Directions: I would like the lines below, from the one with "Screen dimensions: 982x569" through the one with "Viewport: 1243px width, 721px", copied exactly and without any pictures.

Exercise data:

-------

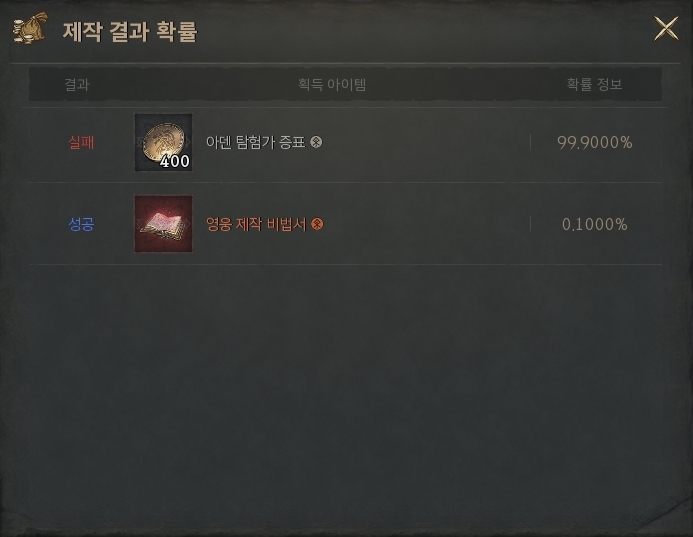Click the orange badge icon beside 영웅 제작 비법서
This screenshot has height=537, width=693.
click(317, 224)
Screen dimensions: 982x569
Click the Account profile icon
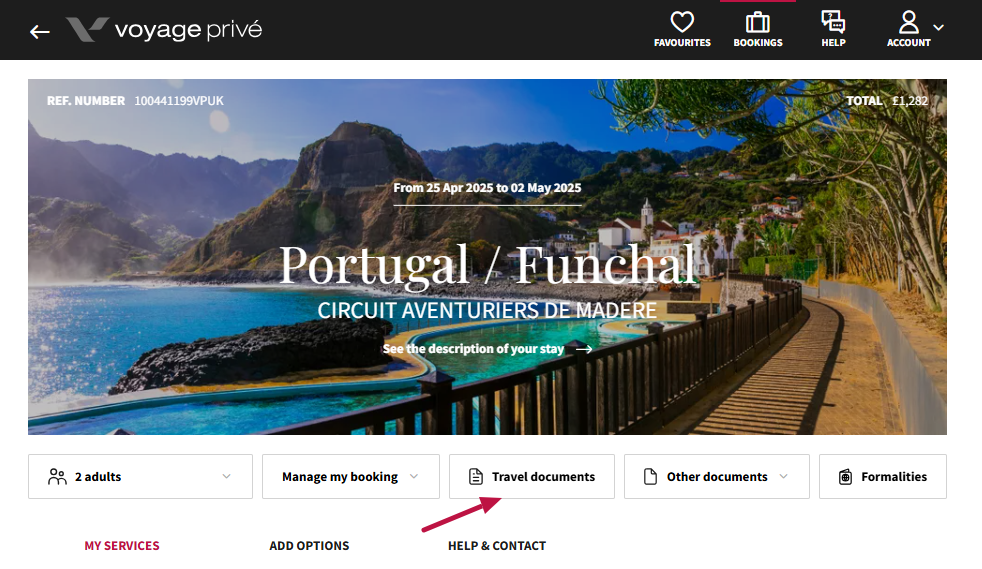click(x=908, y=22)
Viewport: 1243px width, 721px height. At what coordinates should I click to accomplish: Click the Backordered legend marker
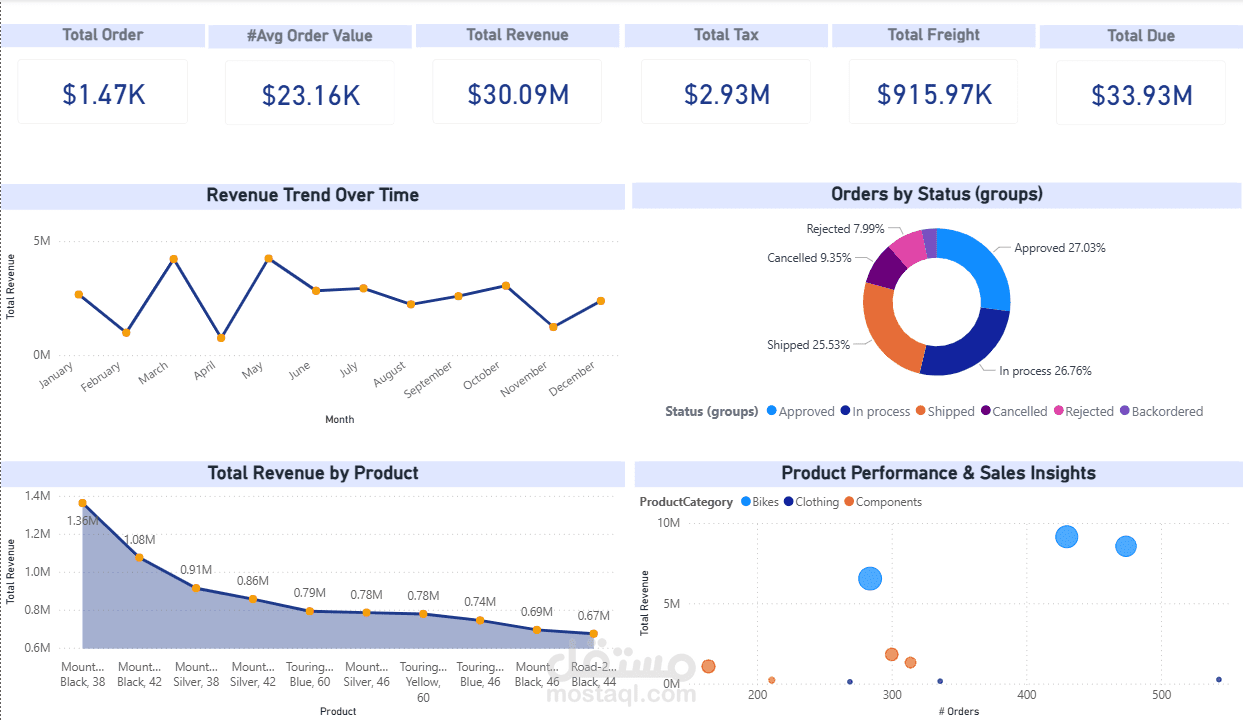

-------

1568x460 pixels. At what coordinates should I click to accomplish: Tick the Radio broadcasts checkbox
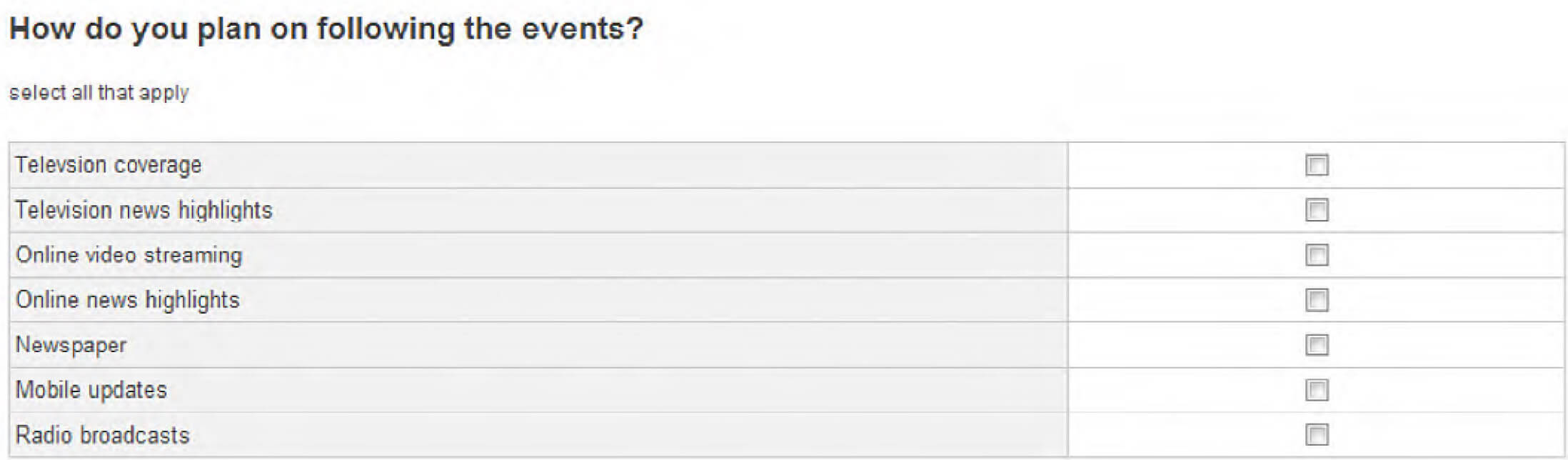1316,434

-------

Exercise output:
Screen dimensions: 982x569
Click the Account profile icon
click(x=908, y=22)
Viewport: 1243px width, 721px height. At what coordinates should I click to accomplish: Click the Backordered legend marker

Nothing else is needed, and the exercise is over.